Нет, она всех привечала, ко всем относилась с интересом, с теплом. Ей художники нравились, нравились их дурашества. Не думаю, что у нее были фавориты, ей нравились и Плавинский, и я, и Володя Немухин, и Зверев. Коля с ней не общался. Она ко мне всегда относилась очень хорошо, мы дружили, иногда я ей устраивала мебель. Ваську Ситникова я встретила впервые еще в старом, деревянном доме на Зацепе, где она всех принимала и угощала, жарила роскошное мясо, все было на высоте. Ее старая мать на всех покрикивала, ходила в платочке, лицо симпатичное. Отец окончил духовную академию, был верующий и образованный. Женились они еще до войны, Нина Андреевна, кажется, 12-го года рождения. За Эдмонда Стивенса она вышла, поскольку работала в каком-то отделе по связи с иностранцами. Это был подвиг — могли и посадить. Но он был человек влиятельный, его власти в России уважали. Стивенсы были непростые люди, он прекрасно знал русский язык, употреблял много старинных слов. Однажды мы приехали на вокзал, кого-то ждали, и он говорит: «Нина, ну шо мы тут будем суетиться целый день!» Был очень смекалистый, много лет прожил в Москве, и его ценили как корреспондента. Что-то писал для себя, вообще был мужик интересный. Но их хитрость мне была не близка — мы жили по-другому, всегда говорили прямо. Однажды моя сестра сказала матушке неправду, и та так ей дала прикурить! Не била, конечно, но отучила раз и навсегда. У нее был не особенно открытый дом — колоссальной проблемой были ее отношения с мужем. Он таскал в дом мальчишек и занимался с ними непотребными делами, ей выдержать это было совсем непросто. Это была трагедия жизни, но человек она была сильный и поэтому могла это преодолеть. Она никогда об этом не рассказывала. Она перед мужем тоже хитрила, выставляя Генриха Худякова как своего любовника, хотя разница лет у них колоссальная. Однажды они его оклеветали, сказав, что Генрих украл у них часы, — а Генрих всегда был абсолютный бессребреник. Она его так накручивала, так уличала, что он собирался заплатить за пропажу часов и сказал: «Мы с матерью соберем все, что возможно!»

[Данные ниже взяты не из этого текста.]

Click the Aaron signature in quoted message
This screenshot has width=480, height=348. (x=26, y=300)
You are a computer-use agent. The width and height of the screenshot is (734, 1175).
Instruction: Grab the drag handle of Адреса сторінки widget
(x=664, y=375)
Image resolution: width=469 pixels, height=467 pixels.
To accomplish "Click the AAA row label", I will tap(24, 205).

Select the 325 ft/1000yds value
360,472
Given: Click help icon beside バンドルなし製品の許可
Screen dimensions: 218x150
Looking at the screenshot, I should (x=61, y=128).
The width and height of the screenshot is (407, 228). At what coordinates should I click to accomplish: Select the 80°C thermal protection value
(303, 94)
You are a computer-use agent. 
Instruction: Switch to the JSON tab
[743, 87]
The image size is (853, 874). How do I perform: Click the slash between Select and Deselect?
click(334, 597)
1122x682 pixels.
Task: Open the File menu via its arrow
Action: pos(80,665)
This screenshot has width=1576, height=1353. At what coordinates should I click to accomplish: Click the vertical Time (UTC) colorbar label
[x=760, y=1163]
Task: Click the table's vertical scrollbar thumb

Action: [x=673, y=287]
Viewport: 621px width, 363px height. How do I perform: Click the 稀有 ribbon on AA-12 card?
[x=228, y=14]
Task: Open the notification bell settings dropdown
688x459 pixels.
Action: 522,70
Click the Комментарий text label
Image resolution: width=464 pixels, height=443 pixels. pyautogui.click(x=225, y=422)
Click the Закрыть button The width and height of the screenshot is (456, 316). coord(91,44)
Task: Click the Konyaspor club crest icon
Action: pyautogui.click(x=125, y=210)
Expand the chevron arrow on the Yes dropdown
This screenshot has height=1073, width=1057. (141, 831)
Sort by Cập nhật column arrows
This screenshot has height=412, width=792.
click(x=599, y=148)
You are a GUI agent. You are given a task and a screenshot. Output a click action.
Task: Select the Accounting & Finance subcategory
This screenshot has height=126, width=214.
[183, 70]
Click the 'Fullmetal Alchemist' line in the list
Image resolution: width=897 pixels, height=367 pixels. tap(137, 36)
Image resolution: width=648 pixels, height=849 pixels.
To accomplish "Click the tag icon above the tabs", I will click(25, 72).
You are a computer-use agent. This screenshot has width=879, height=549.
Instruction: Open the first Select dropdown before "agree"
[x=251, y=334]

Она первая сделала русскую выставку в Музее современного искусства в Нью-Йорке. Я была в ее квартире в Нью-Йорке в 76-м году, где по-американски были очищены до кирпича стены и картины очень хорошо висели. Потом все было продано, были какие-то распри между ней и мужем. Даже каталог современного русского искусства, который должен был выйти, был разобран. У меня есть этот макет. Говорят, что Эдмонд включился и выставке помешал. Она же делала выставку «300 лет русского искусства». Потом ей дали по башке, она вывезла всю коллекцию и в 78-м году продала Нортону Доджу. В Америке она очень изменилась, семья и дети говорили по-английски. Судьба самой Нины Андреевны счастливее судеб ее дочки и внучки. В Америке у нее есть сын Володя и внучка Франческа, дочь ее дочери Аси, которая вышла замуж за именитого итальянца, маркиза Аврелио, много пила и очень рано погибла от бутылки. Были большие проблемы с наследством в Америке, где у нее большой дом и квартира. После смерти матери Франческа жила не с отцом, а с дядей, который наследство решил прибрать себе. Они очень дружили с Генрихом Худяковым. В Америке Франческа позвонила ему по телефону, они встретились, и она рассказала свою судьбу. Она оказалась сомнамбулой — слышала голоса ангелов, видела их, но, когда рассказала об этом отцу, он ее отправил в сумасшедший дом. Больше она ангелов не слышала.
В Пушкинском литературном музее я одна делала выставки, сама резала стекла, оформляла паспарту. В 65-м году оформляла огромную общую выставку. Директор был в шоке — как может один человек осилить такую работу? А я могла — энергия была невероятная, перешедшая от моей матери. Да и сейчас я кручусь как белка в колесе. Директором был пушкинист Александр Зиновьевич Крейн, его заместителем — Татьяна Александровна. Очень симпатичные люди, в музей я приходила как к себе домой. Потом в музей пришли Оскар, Лев и Коля. Они и сделали весь музей, все экспозиции, покрасили стены. Безусловно, здесь их очень большая заслуга. В литературном музее я работала год, не больше, но получила у Феликса Вишневского целое образование. Потом он тоже ушел, но связь наша никогда не прерывалась.